*** Begin section ***

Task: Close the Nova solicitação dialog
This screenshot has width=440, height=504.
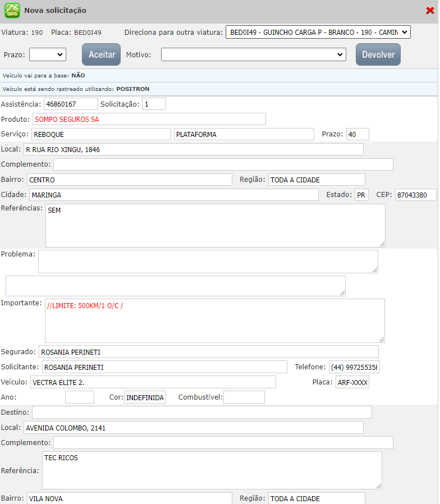Action: click(430, 10)
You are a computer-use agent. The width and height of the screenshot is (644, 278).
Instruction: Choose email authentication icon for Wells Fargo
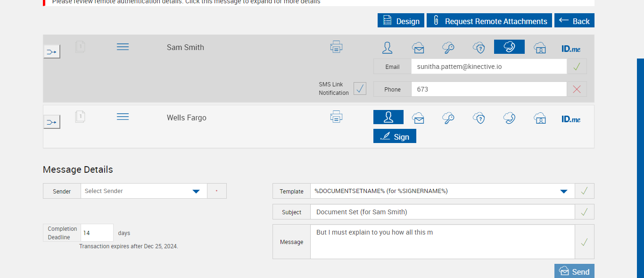click(418, 118)

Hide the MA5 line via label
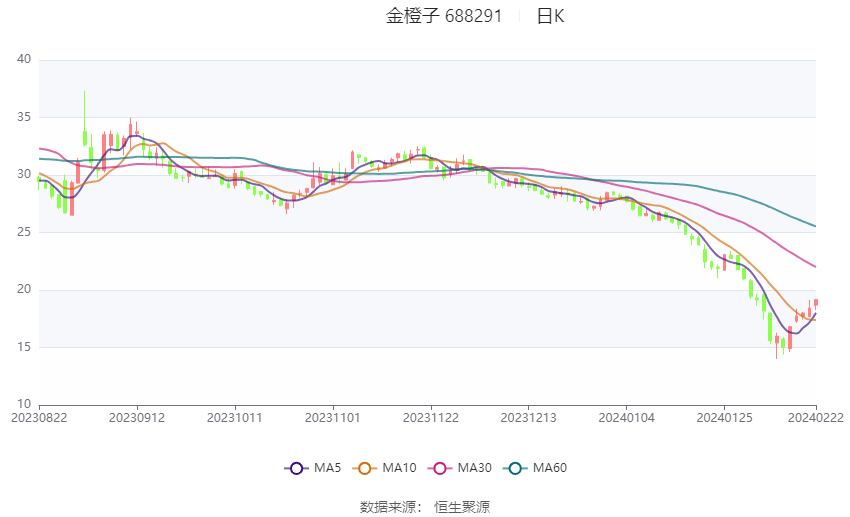(327, 468)

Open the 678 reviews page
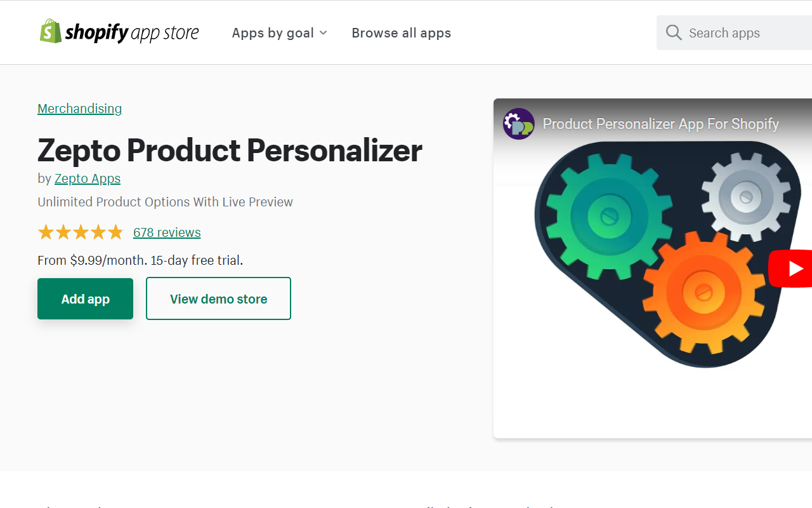click(x=166, y=232)
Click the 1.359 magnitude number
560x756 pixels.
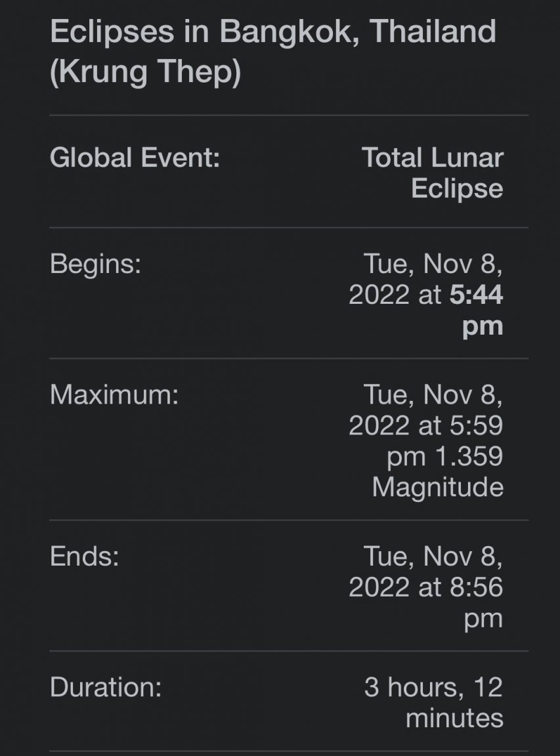point(469,457)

*** End section ***

**Task**. Copy all of the entries verbatim, leaving out any pictures they contain.

**Exercise result**.
Task: Close the Nova solicitação dialog
This screenshot has width=440, height=504.
Action: click(430, 10)
You are a computer-use agent. The width and height of the screenshot is (644, 278).
Instruction: Choose email authentication icon for Wells Fargo
click(418, 118)

Hide the MA5 line via label
(327, 468)

Open the 678 reviews page
click(x=166, y=232)
Click the 1.359 magnitude number
560x756 pixels.
point(469,457)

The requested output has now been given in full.